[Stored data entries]
____

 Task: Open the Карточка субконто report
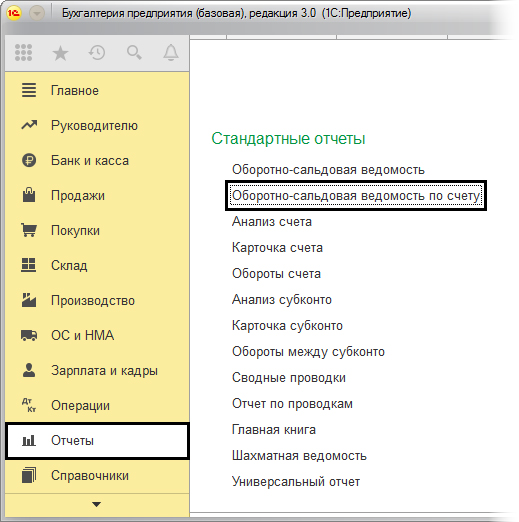tap(287, 326)
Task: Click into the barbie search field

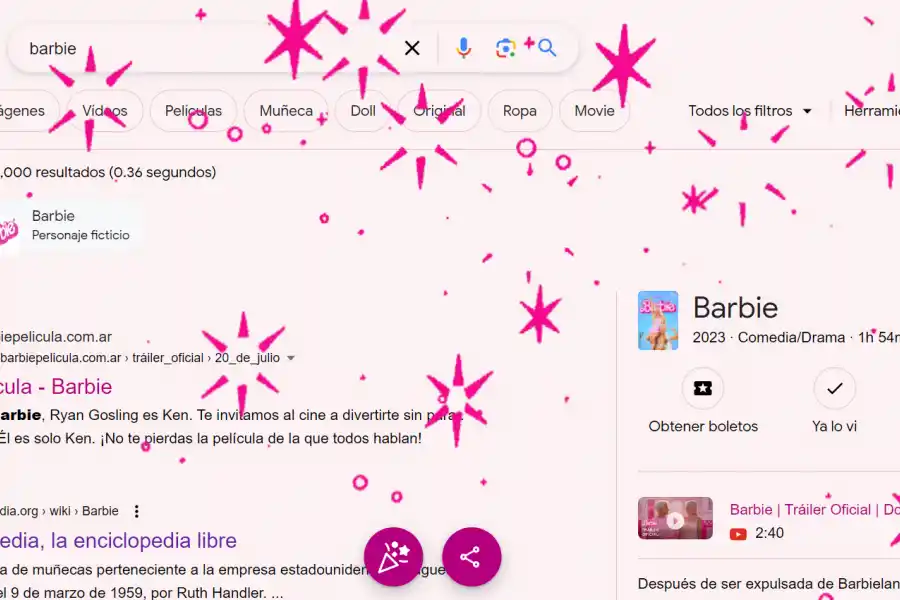Action: tap(200, 48)
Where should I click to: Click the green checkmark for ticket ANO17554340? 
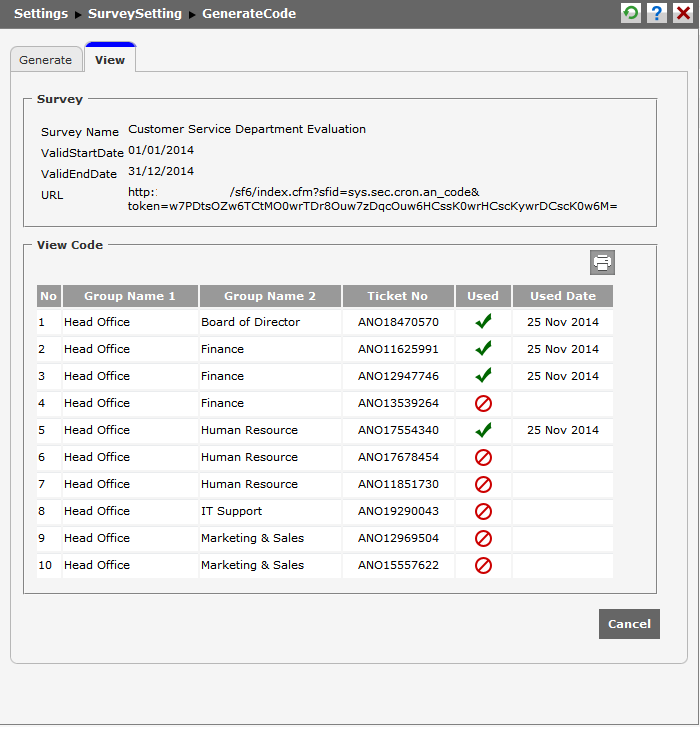[483, 430]
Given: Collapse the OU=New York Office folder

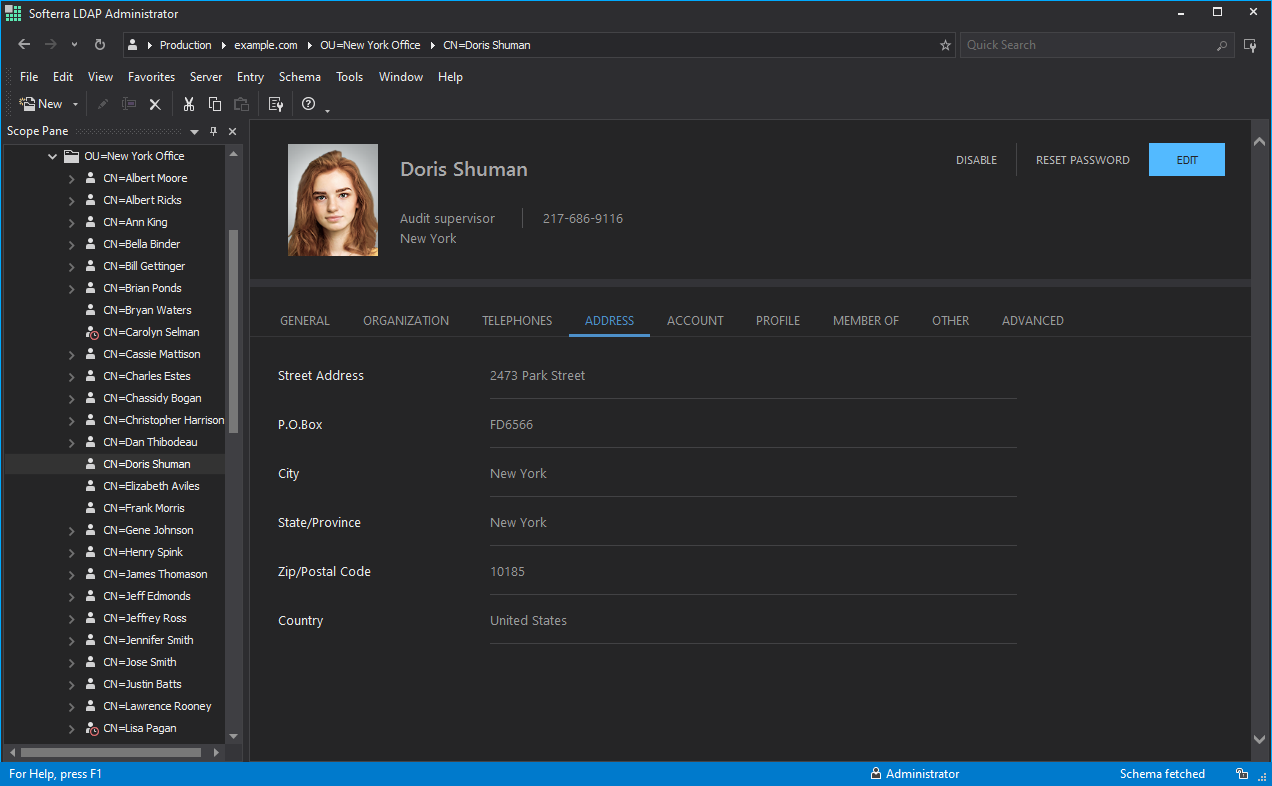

____

• ACTIVITY
Do not copy pictures. Restate exactly the lines from the one containing "Where should I" through the last line of the records.

• RESPONSE TO THIS TASK
Where should I click to: Click the green checkmark for ticket ANO17554340? 
[483, 430]
Given: Collapse the OU=New York Office folder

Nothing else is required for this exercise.